Шрифт:
Закладка:
Посещение Пресвятой Девы… Тут опять речь идет об эпизоде, упомянутом единственным евангелистом, Лукой. Мария, получив благую весть о предстоящем материнстве, навещает свою двоюродную сестру Елизавету, беременную Иоанном Крестителем. Женщины обнимаются и в восхищении созерцают свои животы.
Как это часто бывает у Луки, текст имеет скорее политический, нежели исторический интерес. В самом деле, Елизавета принадлежит к предшествующему поколению, Иоанн Креститель родился прежде Иисуса, однако Лука словно сгущает и уплотняет изображение, давая понять, что иудейский пророк возвещает о грядущем приходе Мессии. Это прекрасный момент общения двух женщин: Елизавета с волнением и удовольствием взирает на Марию, Ветхий Завет приветствует Новый Завет, иудаизм открывается навстречу христианству.
Не будучи поклонником Луки, я все же очень люблю именно эту сцену, одно из «радостных таинств», как некогда говорили, ведь в ней предоставляется слово женщинам и славится жизнь. В молитве «Радуйся, Мария» звучат слова, какими Елизавета приветствовала молодую женщину, но я не прикладывал больших стараний, чтобы выучить текст, потому что в моих ушах звучит скорее продолжение главы, а именно ответ Марии: «Величит душа Моя Господа, и возрадовался дух Мой о Боге, Спасителе Моем, что призрел Он на смирение Рабы Своей, ибо отныне будут ублажать Меня все роды; что сотворил Мне величие Сильный, и свято имя Его; и милость Его в роды родов к боящимся Его; явил силу мышцы Своей; рассеял надменных помышлениями сердца их; низложил сильных с престолов и вознес смиренных; алчущих исполнил благ и богатящихся отпустил ни с чем». Эти слова – пожалуй, самое длинное высказывание Марии – раздаются в моей душе по-латински: Magnificat anima mea Dominum. С самой юности я упиваюсь «Магнификат» Иоганна Себастьяна Баха. Гудят трубы, грохочут литавры, оттеняя арию гобоя, изливаются каскадами скрипичные мелодии, раскручиваются причудливой спиралью распевы хористов, образуя блистательный, изысканный орнамент: небо над нами, безмятежное и умиротворенное, не ведает пустоты.
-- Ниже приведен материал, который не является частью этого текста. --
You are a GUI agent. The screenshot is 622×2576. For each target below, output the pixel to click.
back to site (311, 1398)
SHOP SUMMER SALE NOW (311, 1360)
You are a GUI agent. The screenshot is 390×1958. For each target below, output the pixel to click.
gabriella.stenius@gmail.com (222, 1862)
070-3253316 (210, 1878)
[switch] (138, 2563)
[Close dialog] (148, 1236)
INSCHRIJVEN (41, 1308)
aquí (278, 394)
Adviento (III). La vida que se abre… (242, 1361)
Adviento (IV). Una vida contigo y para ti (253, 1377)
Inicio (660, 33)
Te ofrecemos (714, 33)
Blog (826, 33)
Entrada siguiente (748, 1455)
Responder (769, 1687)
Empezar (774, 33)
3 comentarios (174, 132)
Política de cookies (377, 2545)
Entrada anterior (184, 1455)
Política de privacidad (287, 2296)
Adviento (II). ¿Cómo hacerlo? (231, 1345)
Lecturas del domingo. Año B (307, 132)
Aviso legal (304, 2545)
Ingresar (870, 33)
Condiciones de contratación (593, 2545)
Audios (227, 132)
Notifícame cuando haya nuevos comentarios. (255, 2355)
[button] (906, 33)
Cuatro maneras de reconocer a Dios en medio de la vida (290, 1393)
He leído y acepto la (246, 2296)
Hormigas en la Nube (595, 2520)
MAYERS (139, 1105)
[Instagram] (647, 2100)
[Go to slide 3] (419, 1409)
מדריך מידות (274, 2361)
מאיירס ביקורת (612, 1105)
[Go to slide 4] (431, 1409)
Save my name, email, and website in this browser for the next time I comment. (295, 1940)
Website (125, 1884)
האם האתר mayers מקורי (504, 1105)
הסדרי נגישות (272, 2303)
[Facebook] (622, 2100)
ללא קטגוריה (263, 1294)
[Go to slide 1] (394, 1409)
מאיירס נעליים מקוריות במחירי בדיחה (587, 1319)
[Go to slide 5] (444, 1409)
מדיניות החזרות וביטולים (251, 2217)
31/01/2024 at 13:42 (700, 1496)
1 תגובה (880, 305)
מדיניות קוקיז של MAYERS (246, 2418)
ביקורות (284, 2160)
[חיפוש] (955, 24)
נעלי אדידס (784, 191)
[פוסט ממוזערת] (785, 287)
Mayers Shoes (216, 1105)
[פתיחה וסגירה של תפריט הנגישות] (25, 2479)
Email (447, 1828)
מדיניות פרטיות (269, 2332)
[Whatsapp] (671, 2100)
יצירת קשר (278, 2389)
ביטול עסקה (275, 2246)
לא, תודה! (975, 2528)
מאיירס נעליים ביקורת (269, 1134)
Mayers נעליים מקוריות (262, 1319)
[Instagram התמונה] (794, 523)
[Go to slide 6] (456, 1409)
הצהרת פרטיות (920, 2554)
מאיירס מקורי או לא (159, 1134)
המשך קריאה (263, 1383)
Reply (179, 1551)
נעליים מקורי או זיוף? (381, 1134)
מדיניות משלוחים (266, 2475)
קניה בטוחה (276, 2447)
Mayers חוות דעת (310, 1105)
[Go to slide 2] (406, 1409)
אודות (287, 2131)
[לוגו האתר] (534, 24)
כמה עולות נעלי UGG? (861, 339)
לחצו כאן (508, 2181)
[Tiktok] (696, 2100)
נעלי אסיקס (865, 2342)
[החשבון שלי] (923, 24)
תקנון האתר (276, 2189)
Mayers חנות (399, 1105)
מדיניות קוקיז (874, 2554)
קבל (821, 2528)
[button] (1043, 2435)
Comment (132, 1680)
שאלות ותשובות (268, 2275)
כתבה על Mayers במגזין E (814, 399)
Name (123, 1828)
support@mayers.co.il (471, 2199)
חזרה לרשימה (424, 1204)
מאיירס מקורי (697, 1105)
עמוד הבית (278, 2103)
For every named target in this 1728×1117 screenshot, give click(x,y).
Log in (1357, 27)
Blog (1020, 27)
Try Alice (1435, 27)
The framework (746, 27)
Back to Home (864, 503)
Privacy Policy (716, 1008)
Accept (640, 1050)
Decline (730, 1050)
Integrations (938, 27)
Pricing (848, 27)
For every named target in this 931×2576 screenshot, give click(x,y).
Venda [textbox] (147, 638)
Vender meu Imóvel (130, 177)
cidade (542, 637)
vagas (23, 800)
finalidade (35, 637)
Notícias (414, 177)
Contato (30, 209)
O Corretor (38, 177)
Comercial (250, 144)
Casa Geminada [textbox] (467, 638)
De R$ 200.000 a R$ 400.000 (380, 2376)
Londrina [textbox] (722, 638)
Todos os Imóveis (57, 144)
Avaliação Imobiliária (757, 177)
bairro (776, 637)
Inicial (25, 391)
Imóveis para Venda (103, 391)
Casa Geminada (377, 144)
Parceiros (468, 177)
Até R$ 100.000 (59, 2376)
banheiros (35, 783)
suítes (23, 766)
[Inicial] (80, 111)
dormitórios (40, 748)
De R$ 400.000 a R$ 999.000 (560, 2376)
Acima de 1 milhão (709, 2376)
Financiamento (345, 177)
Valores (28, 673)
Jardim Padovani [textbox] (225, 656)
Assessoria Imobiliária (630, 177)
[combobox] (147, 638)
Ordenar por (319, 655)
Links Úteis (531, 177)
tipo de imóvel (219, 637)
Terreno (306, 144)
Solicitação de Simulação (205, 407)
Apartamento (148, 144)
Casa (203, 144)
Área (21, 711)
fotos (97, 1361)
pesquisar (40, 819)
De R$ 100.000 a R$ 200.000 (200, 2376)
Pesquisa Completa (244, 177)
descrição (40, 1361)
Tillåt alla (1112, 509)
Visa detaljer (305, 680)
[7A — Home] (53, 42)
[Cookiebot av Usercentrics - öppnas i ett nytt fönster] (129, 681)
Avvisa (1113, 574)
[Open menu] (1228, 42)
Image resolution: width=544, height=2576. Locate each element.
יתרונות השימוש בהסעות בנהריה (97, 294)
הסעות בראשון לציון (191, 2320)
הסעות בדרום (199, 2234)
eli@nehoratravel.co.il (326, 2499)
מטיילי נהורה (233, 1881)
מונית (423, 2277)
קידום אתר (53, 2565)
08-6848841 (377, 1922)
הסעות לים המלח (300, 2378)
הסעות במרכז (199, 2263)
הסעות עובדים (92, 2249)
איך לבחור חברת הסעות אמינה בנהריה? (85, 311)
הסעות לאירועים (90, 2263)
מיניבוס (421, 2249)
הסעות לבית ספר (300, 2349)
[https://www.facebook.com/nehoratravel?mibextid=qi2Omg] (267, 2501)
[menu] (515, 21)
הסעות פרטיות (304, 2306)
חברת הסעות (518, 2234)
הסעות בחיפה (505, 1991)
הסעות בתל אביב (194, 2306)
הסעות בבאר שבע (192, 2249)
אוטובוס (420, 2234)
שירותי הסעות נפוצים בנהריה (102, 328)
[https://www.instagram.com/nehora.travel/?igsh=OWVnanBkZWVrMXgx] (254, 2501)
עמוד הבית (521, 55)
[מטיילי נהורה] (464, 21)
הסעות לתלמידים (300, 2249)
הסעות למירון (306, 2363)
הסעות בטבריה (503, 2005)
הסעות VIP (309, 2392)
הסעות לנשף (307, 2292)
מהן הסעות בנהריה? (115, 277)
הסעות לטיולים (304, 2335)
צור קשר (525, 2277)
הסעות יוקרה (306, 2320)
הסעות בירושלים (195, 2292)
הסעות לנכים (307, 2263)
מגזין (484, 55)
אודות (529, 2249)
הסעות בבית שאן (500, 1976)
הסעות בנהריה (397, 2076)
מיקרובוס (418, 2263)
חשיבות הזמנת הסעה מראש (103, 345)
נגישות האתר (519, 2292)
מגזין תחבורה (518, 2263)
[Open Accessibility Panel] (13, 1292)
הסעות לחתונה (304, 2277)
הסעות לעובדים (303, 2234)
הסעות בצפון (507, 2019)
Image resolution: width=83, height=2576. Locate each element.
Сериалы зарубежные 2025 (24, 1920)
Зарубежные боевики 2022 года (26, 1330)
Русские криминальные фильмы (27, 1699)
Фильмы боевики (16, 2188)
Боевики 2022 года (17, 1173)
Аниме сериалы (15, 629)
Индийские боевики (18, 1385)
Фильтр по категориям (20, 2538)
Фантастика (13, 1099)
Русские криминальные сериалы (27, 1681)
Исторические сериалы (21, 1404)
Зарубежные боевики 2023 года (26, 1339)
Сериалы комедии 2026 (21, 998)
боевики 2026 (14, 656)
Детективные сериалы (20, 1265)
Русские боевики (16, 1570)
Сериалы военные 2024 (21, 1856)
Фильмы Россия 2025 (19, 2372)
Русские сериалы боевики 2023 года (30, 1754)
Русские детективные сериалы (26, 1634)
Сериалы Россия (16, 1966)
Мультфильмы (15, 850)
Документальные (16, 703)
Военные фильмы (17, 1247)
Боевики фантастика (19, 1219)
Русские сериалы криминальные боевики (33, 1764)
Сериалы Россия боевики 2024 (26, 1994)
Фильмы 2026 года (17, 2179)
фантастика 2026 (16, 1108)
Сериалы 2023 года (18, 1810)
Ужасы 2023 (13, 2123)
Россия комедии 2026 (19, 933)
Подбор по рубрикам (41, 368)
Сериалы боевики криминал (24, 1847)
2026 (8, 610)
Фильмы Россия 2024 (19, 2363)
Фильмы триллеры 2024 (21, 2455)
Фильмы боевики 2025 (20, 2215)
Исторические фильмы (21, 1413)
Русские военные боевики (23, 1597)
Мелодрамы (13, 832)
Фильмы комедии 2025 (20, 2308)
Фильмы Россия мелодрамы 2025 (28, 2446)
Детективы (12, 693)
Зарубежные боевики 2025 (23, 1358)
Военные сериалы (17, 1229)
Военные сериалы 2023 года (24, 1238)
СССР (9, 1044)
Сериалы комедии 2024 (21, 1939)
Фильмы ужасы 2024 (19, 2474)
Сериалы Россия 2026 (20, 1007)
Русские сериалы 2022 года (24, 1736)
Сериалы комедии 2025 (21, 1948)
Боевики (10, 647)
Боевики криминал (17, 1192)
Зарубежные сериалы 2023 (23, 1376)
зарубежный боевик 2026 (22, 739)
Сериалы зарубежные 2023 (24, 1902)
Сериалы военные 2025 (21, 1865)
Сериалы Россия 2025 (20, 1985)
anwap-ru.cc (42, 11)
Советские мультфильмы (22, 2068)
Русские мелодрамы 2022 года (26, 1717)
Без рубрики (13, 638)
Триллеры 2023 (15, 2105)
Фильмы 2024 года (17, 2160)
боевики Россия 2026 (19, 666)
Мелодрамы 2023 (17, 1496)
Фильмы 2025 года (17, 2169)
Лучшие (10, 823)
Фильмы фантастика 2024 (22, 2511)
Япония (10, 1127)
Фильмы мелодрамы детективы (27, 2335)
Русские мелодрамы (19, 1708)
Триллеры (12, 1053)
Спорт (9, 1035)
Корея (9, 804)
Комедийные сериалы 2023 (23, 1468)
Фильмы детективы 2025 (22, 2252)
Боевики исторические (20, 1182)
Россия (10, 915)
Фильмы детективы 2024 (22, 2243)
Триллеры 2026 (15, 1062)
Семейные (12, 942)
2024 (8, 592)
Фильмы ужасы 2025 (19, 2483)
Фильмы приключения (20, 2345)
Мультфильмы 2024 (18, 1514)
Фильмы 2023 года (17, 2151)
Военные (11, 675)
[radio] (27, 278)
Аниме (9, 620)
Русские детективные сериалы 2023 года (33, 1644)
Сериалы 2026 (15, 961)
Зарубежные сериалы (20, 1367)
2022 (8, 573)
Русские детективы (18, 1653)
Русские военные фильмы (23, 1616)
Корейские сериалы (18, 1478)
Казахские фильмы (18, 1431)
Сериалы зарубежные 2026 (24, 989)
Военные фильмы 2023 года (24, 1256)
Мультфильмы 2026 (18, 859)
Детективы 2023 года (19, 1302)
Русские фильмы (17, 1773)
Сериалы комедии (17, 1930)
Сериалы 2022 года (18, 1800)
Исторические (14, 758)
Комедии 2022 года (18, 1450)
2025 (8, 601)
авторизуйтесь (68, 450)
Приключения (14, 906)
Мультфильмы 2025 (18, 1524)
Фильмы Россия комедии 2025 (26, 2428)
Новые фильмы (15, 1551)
Бах сумел создать музыкальное воплощение радости, это сочинение-ликование для оркестра, хора и солистов.
Церковь Посещения Пресвятой Девы Марии словно иллюстрирует нарастающую эйфорию. По концепции архитектора Антонио Барлуцци это порыв, все устремляется ввысь, как и у Баха. На керамических табличках воспроизведен текст церковной песни на сорока двух языках. Хотя мне нравится их разбирать, то есть произносить вслух, если получается, все равно в голове у меня вертится: magnificat.
Может ли слово быть шедевром?
Это слово начинается как нежный поцелуй, мягко перекатывается в горле, достигает нёба и заканчивается маленьким взрывом на языке и зубах, упругим, четким, бодрым, энергичным.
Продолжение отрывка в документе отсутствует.